O impacto da nomenclatura atribuída às vítimas de desastres ambientais tecnológicos à luz do rompimento da barragem do Fundão
DOI:
https://doi.org/10.5380/dma.v67i.99754Palavras-chave:
identidade, desastres ambientais tecnológicos, nomenclatura, barragem do Fundão, comunicação de riscosResumo
Este estudo analisa o impacto da nomenclatura atribuída às vítimas de desastres ambientais tecnológicos à luz do rompimento da barragem de Fundão em Mariana-MG, discutindo suas repercussões sobre a identidade, direitos e reconhecimento no pós-desastre. Por meio de uma revisão bibliográfica de caráter analítico e interdisciplinar, a pesquisa examina a multiplicidade de termos empregados para citar o evento e as vítimas, sendo os mais utilizados: “impactados” e “atingidos”, apurando quais se aplicam ao contexto investigado e suas implicações políticas, comunicacionais e legais. Ao incorporar a perspectiva da comunicação de riscos, a pesquisa evidencia que a escolha de determinadas nomenclaturas funciona como um dispositivo de poder e um instrumento discursivo de gestão simbólica do evento, moldando a percepção pública, a narrativa institucional e a legitimação das vítimas como vítimas.
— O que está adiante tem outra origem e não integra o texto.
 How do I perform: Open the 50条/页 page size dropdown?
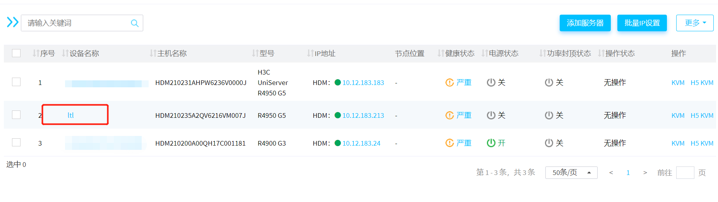(571, 173)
Os resultados apontam que os termos “atingido” e “deslocado interno” se mostram os mais adequados para o reconhecimento social e jurídico das pessoas afetadas, enquanto o conceito de “refugiado interno” revela-se uma categoria emergente, com grande potencial crítico e político para representar a gravidade das violações de direitos e da desterritorialização impostas. Conclui-se também que a disputa terminológica não é apenas semântica, mas comunicacional e ética, sendo parte constitutiva das dinâmicas de poder que definem quem é ouvido, quem é silenciado e quem é reconhecido.